[Supplied information]:
————————

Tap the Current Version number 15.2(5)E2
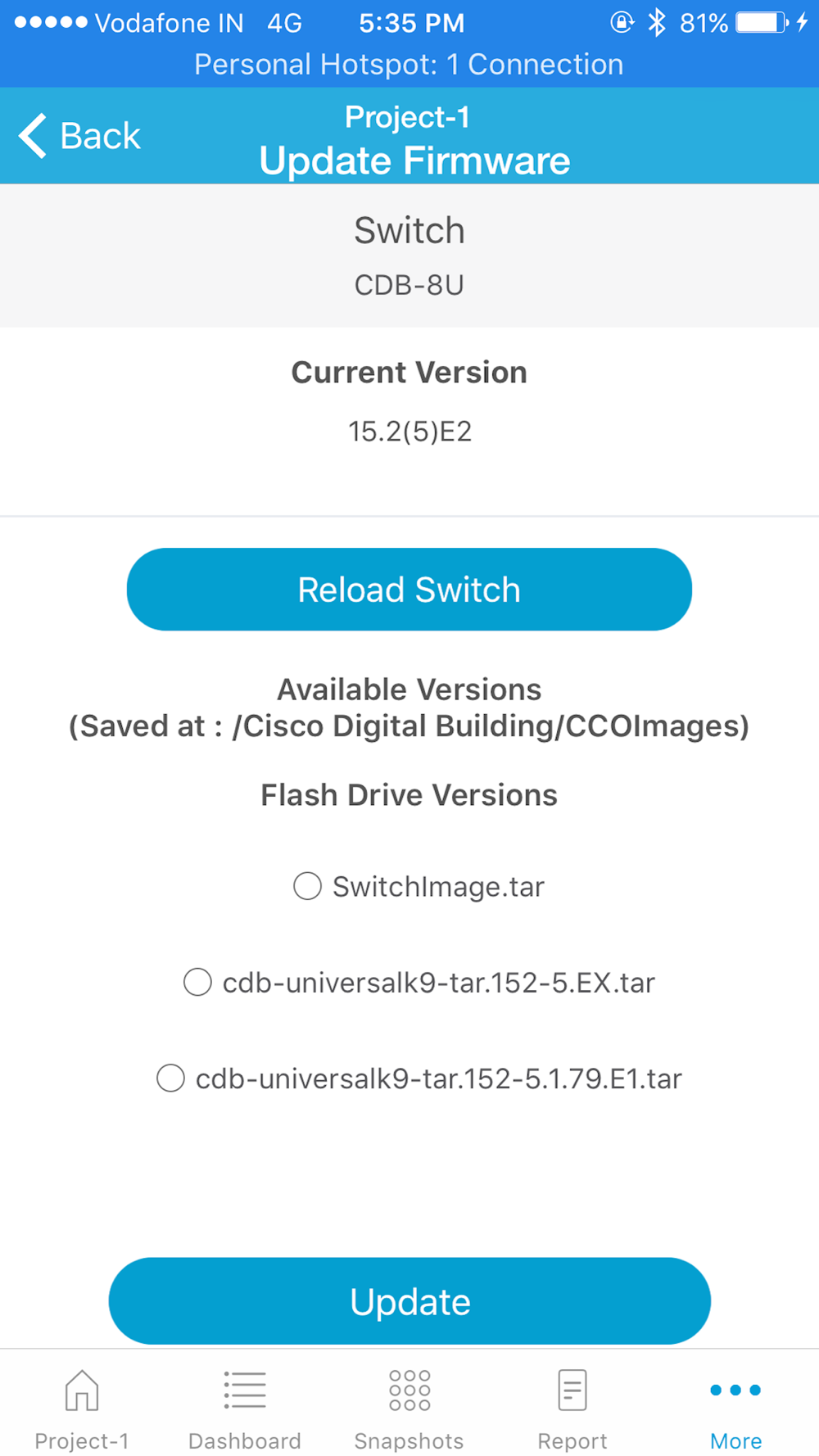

————————

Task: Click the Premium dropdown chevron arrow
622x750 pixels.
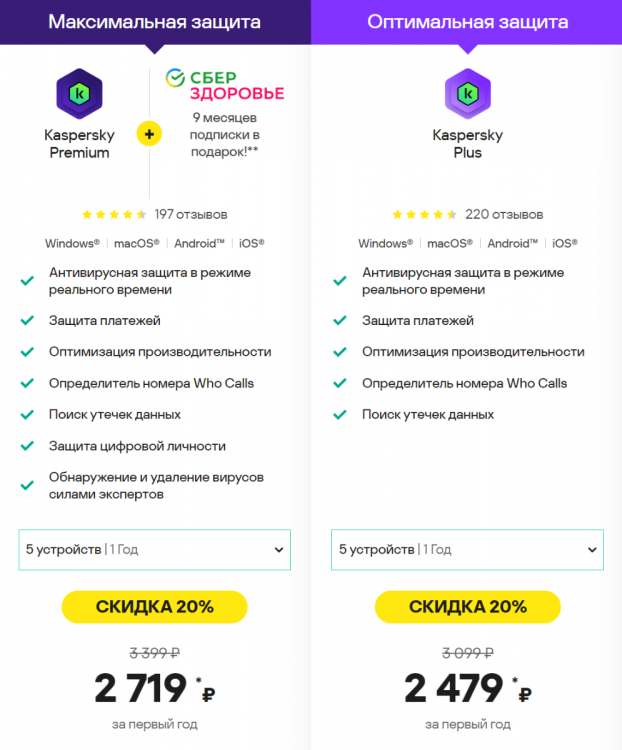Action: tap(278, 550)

————————

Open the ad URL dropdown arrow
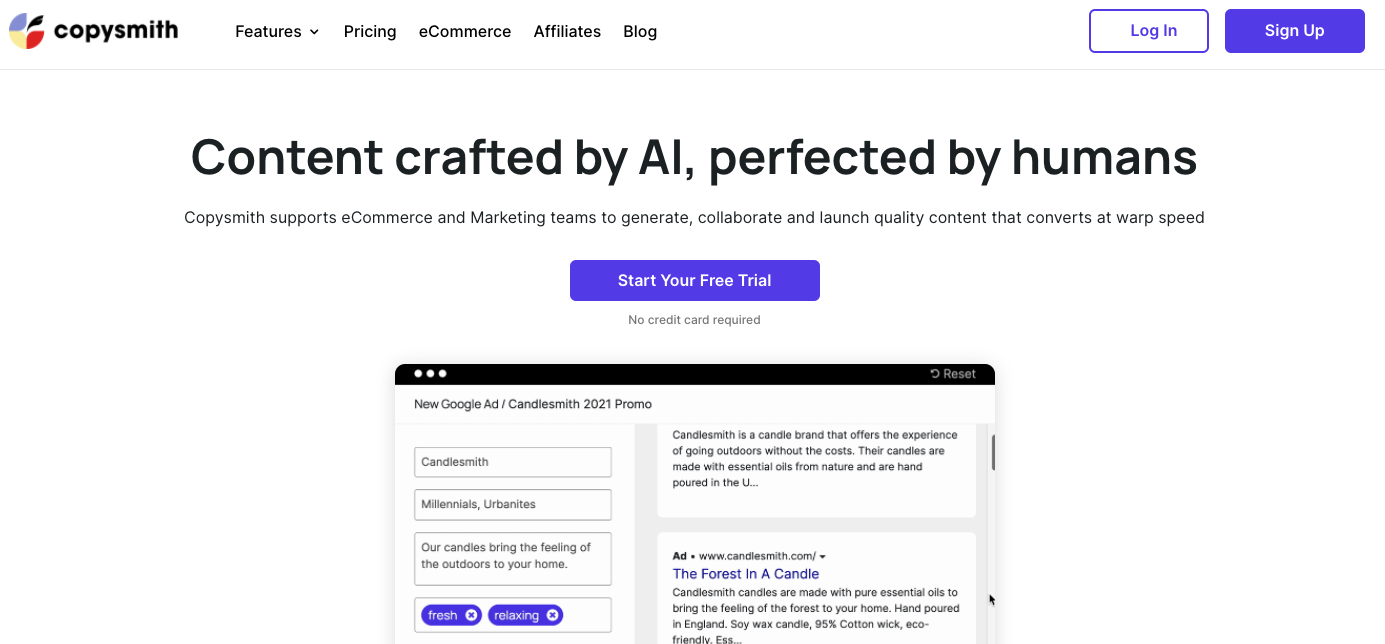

————————

[Aim of the task]: All lines in the preceding records that hold the word "arrow" need to be copied.

[Solution to this problem]:
Task: Click the Premium dropdown chevron arrow
Open the ad URL dropdown arrow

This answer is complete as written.